Dans un monde où la crise du logement et l’urgence environnementale convergent de manière alarmante, la nécessité de repenser notre approche de la construction devient impérative. Réduction de l’empreinte carbone, zéro artificialisation nette, préservation de la biodiversité, le secteur de la construction et en particulier les promoteurs et aménageurs sont appelés à revoir ses pratiques.
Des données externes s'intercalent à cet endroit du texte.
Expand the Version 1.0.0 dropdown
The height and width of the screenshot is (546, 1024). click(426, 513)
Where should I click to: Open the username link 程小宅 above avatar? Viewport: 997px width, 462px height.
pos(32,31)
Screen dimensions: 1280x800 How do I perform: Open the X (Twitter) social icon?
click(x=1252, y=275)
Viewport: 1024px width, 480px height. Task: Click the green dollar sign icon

Mal-logement et précarité énergétique
D’un côté, malgré un ratio faible d’habitants par logements (2,3) en France, un nombre significatif de Français.es se trouve en situation de précarité résidentielle, oscillant entre mal-logement et l’absence de domicile fixe. Cette crise est marquée par des disparités régionales prononcées, avec des zones de tension où la demande excède largement l’offre, entraînant une hausse des prix de location et d’achat inaccessible pour une large part de la population. La fondation Abbé Pierre estime en 2023 à 4,2 millions le nombre de personnes concernées par des situations de mal-logement. Elle alerte sur « une aggravation alarmante de la crise du logement » et préconise la relance du financement du logement social (et sa plus égale répartition), la revalorisation des APL (Aide Personnalisée au Logement) ou encore la généralisation de l’encadrement des loyers.
La situation est aggravée par la part des logements vacants, couplée à un phénomène de sous-occupation, et un parc de logements vieillissant nécessitant des rénovations importantes. En France (hors Mayotte), plus de 3 millions de logements sont vacants et 6,6 millions sont des passoires énergétiques.
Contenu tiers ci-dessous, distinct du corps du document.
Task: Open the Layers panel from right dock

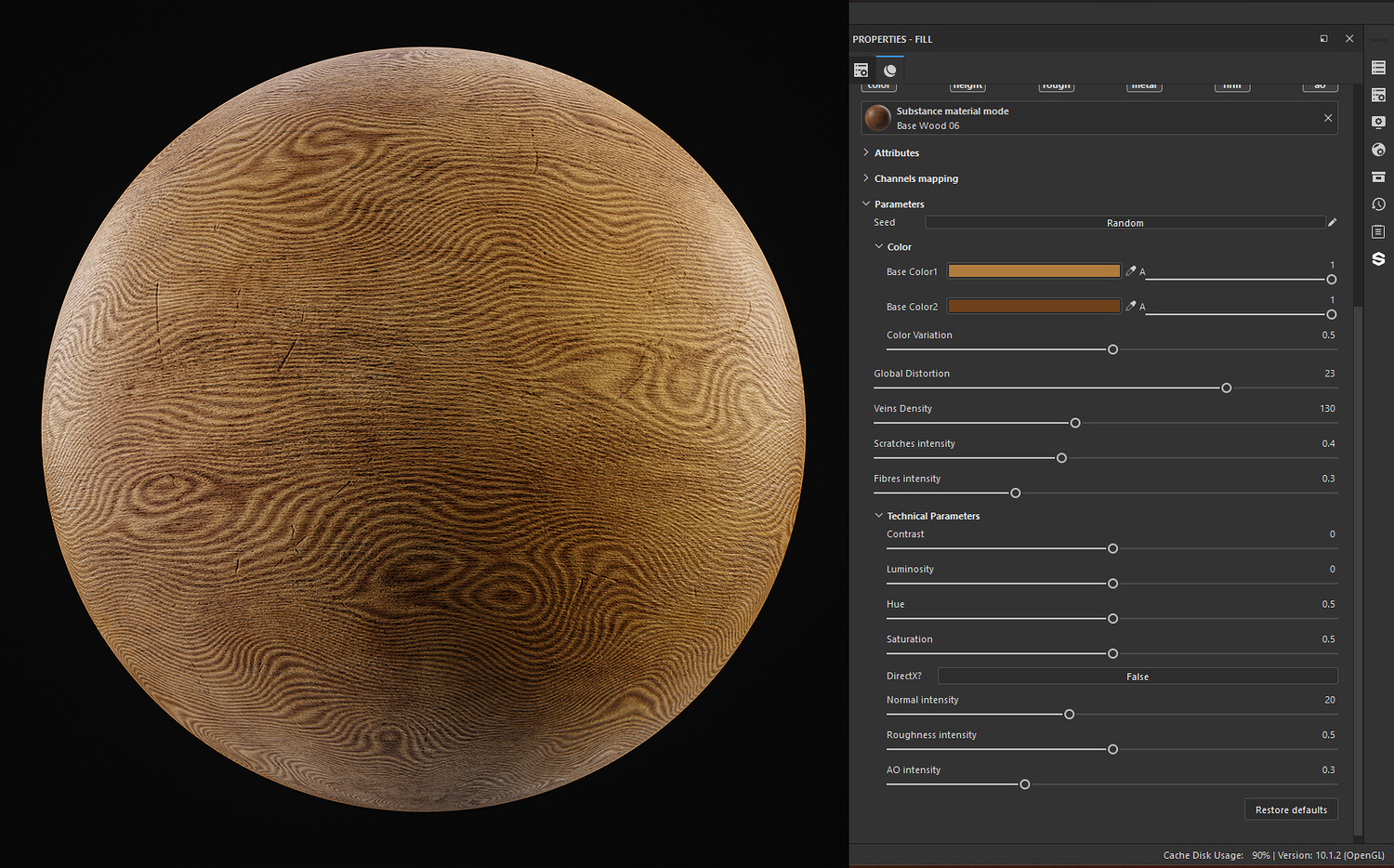Action: coord(1378,68)
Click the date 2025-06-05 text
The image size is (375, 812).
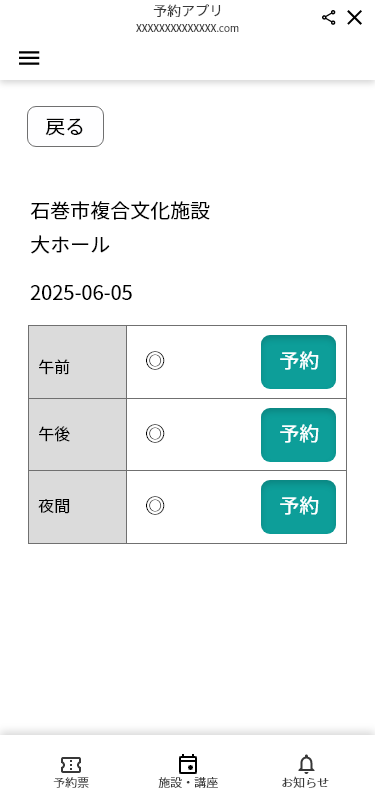pyautogui.click(x=81, y=293)
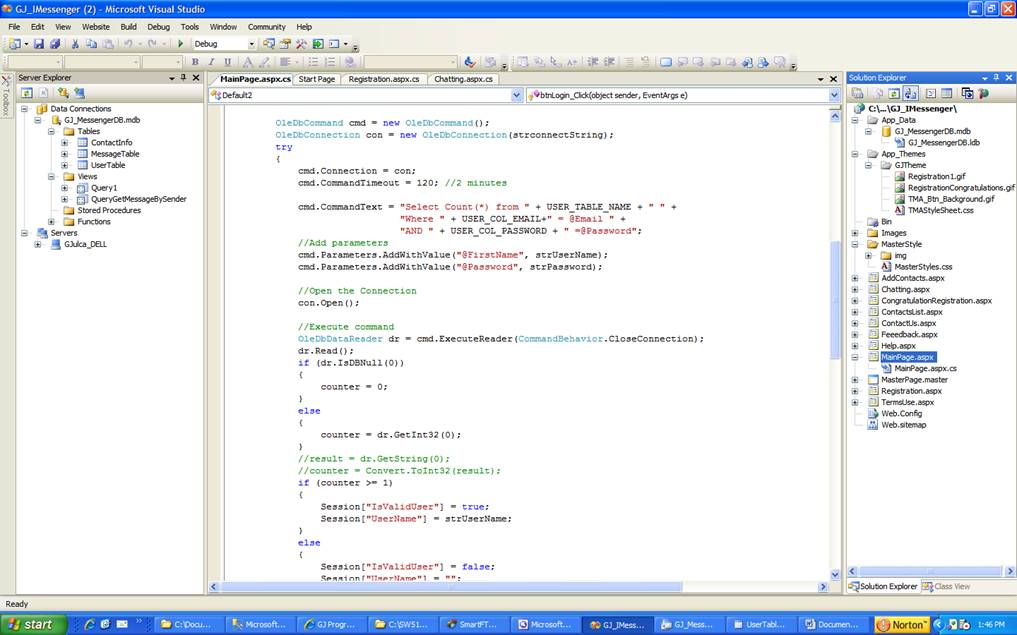Click the Start Debugging play icon

[x=180, y=44]
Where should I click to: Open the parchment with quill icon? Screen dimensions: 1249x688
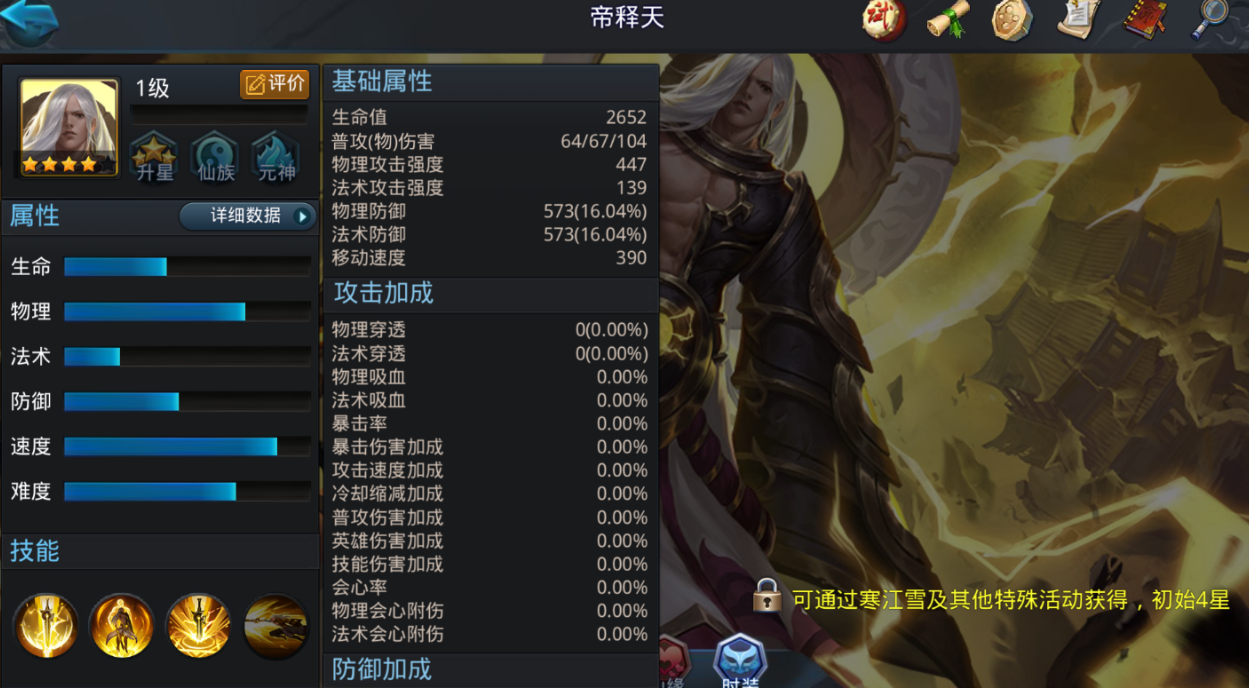tap(1078, 19)
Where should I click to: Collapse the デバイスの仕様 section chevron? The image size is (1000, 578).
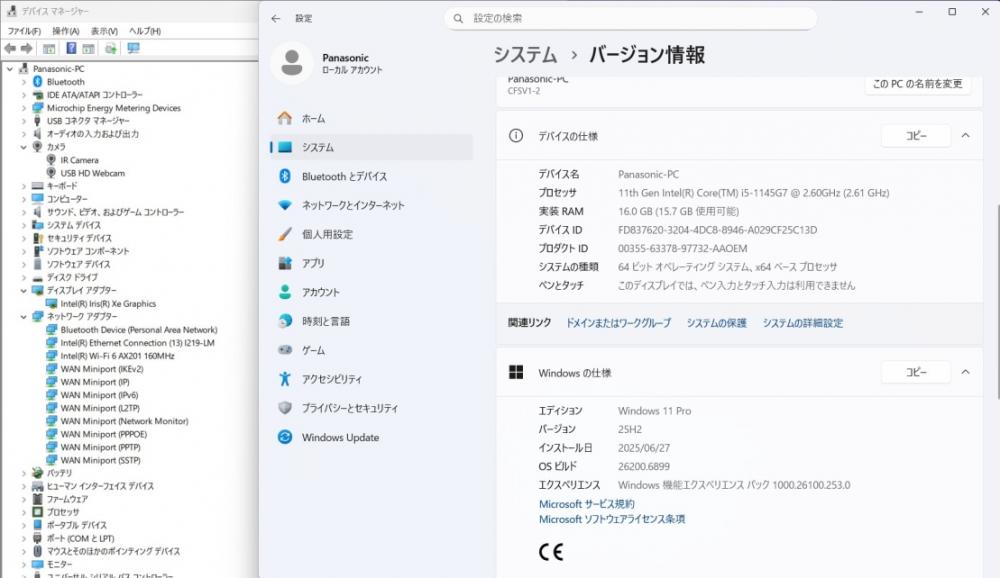pyautogui.click(x=965, y=136)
Un imaginaire collectif encore marqué par la maison individuelle
D’un autre côté, la maison individuelle avec jardin symbolise encore l’idéal de propriété et d’espace privé, une quête de qualité de vie et d’intimité.
Le désir de maisons individuelles contribue également à l’étalement urbain, exacerbant l’artificialisation des sols et les défis environnementaux associés. L’extension des zones résidentielles individuelles se fait souvent au détriment des terres agricoles ou naturelles, contribuant à une perte de biodiversité et à une augmentation des émissions de gaz à effet de serre, dues au changement d’affectation des terres et à une plus grande dépendance aux véhicules personnels. L’artificialisation des sols pose un dilemme crucial entre la satisfaction des aspirations résidentielles et la préservation des écosystèmes.
Quelles solutions pour le logement de demain ?
Face à ces enjeux, une réflexion s’impose sur les politiques de logement et d’aménagement du territoire. Il est nécessaire d’encourager des modèles d’habitat plus durables, tels que les logements collectifs de haute qualité, les écoquartiers, et la rénovation de l’existant pour optimiser l’utilisation des espaces urbains. Ces alternatives peuvent offrir une qualité de vie comparable à celle de la maison individuelle tout en limitant l’impact environnemental. Il est crucial d’accompagner ces politiques. Cela implique de valoriser la densité urbaine positive, l’innovation en matière de conception de logements, la création d’espaces verts partagés, créant ainsi des communautés résilientes et inclusives.
L’Exemple de la Ville du Quart d’Heure
La ville du quart d’heure est un concept innovant qui vise à repenser l’aménagement urbain pour répondre à la fois aux besoins résidentiels et aux défis environnementaux. Cette approche, popularisée par l’urbaniste Carlos Moreno, cherche à créer des villes où tous les besoins essentiels des résidents (comme le travail, les commerces, les écoles, les parcs, et les services de santé) sont accessibles en 15 minutes à pied ou à vélo. Ce modèle promeut une densité urbaine positive, réduit la nécessité de déplacements longs en voiture, et encourage une vie communautaire riche et diversifiée.
Dans ce cadre plusieurs leviers sont à actionner comme encourager la rénovation et la transformation des bâtiments vides ou sous-utilisés ou encore explorer des modèles résidentiels alternatifs tels que les habitats partagés pour augmenter la densité sans sacrifier la qualité de vie des occupants et des écosystèmes.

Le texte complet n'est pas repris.